GooseOps

First Blog

Published on December 17, 2025

tl;dr

Self-host OSS software tutorials are coming

Where to begin

I have spent the last five years as a DevOps engineer. Before that, I was an educator for ten years. Recently I was posed with the question, “What are you passionate about?”

Now this type of question always leaves a bad taste in my mouth because I believe the word “passion” is overused. Word choice aside, I spent some time considering this question. Of course, there are the answers that do and should come first. God, my Catholic Faith, and Family are passions of mine. However, the goal of the question and now, my cognitive exercise, was to determine an interest. I needed to determine a subject that is interesting to me in a way that I could talk about for dozens of blog posts, or a subject that I was willing and excited about educating my audience on. Though a bit dated now, the book “Crush It” by Gary Vaynerchuk, outlined the idea well. If you have something you’re “passionate” about and can spend countless hours talking about, then you can monetize it. Monetizing is a goal, perhaps, but mostly, I want to talk about this thing that I love, and I think, there are others out there that would love it, too.
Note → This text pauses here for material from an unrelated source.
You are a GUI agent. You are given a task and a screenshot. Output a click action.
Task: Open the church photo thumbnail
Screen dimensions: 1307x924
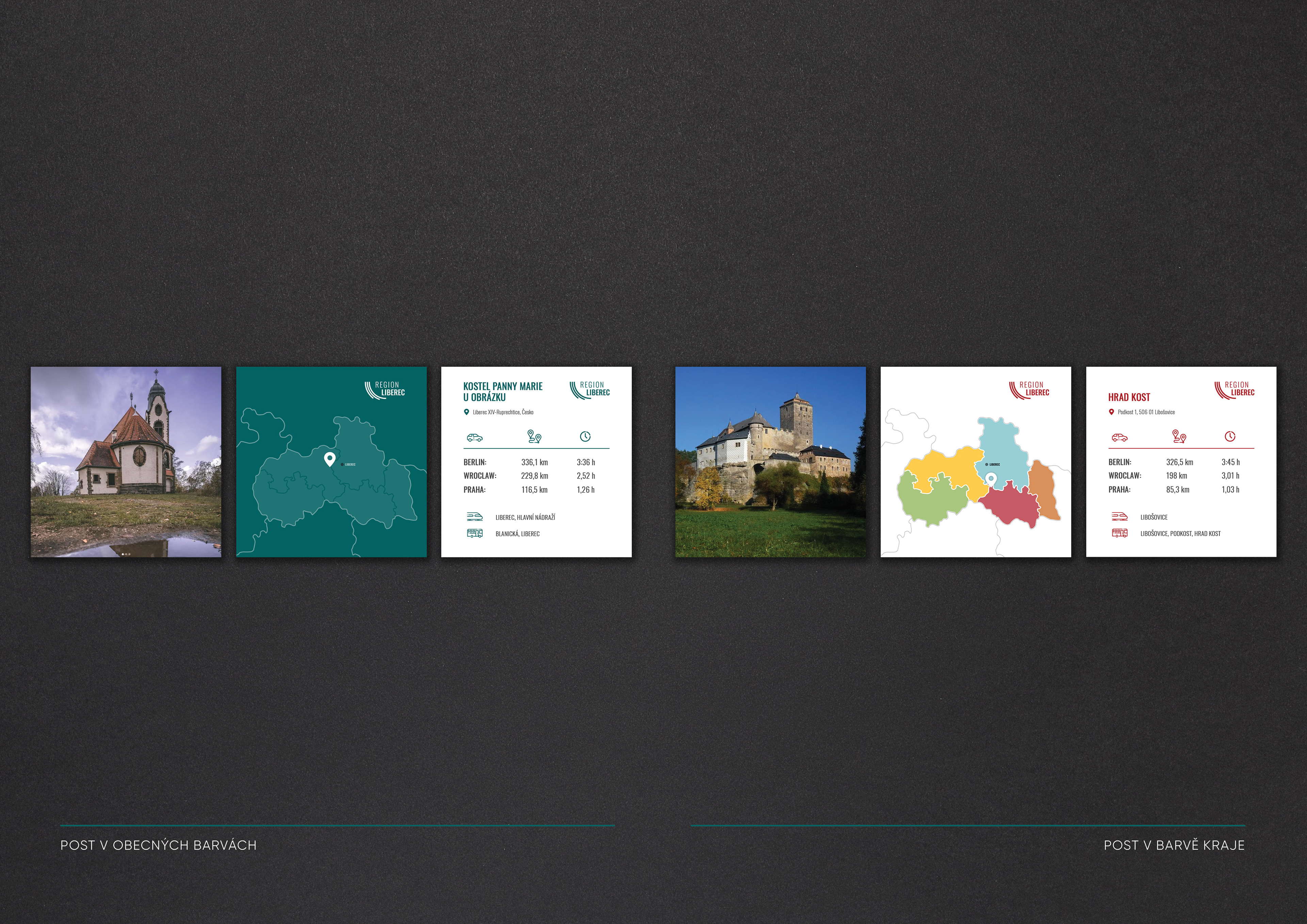[126, 462]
So, what is this thing that I can’t stop talking about even though it annoys, frustrates, or bores those around me (but hopefully will envigore, excite, and motivate)? I am in fact “passionate” about self-hosting and automating software. I especially enjoy running open source software (OSS). And in a world where we are moving faster and faster to pay for software with our personal data and montly subscriptions, I believe there is an opportunity, still, to educate the world in a way that demonstrates your own ability to continue owning your data, and choosing the tools you use with intent to minimize your technological footprint.

Where did it begin?

This all began around twelve years ago when I wanted to play a game with friends over the internet. At the time, running your own game server over the internet was a bit of a commodity and a mostly novel idea for the average gamer. There were other options of course. My friends and I could have played this game on a public server or we could have rented a server for a monthly fee to play privately with each other. However, I had learned that it was possible to host your own server on simple old hardware, and I began messing with headless Linux servers, the TCP/IP tech stack and home networking. I do not spend much time playing games anymore, but this experience led to what is now my profession, and I still spend time weekly self-hosting my own home cloud that runs services for me and my family to use daily.

What’s this to you?

I want you all, should you want to host your own personal services, like a password manager, vpn, or media server, to have the opportunity and as low a barrier to entry as possible. Some tech enthusiasts and tech educators have already done great work in this space, but I believe the more we can bring abilities to the average home, the more we can give people a choice as to where they want their data and money to go. If there’s one thing that is certain to me, moving forward, it is that we do not need more monopolies on services that we use on a day-to-day basis, but rather, we need to continue to support diversifying the choices people have when it comes to how they spend their time in the digital world.

Goals

My goal over time, is to put together tutorials and information on enough OSS projects and self-hosting automations, that it is possible for someone from the general public to self-host the services they need and want.

Who might that be?

I want to build a community of people who want to and are able to manage their own home cloud or home lab, empowering them to own their own data and understand more of how the digital world around them works.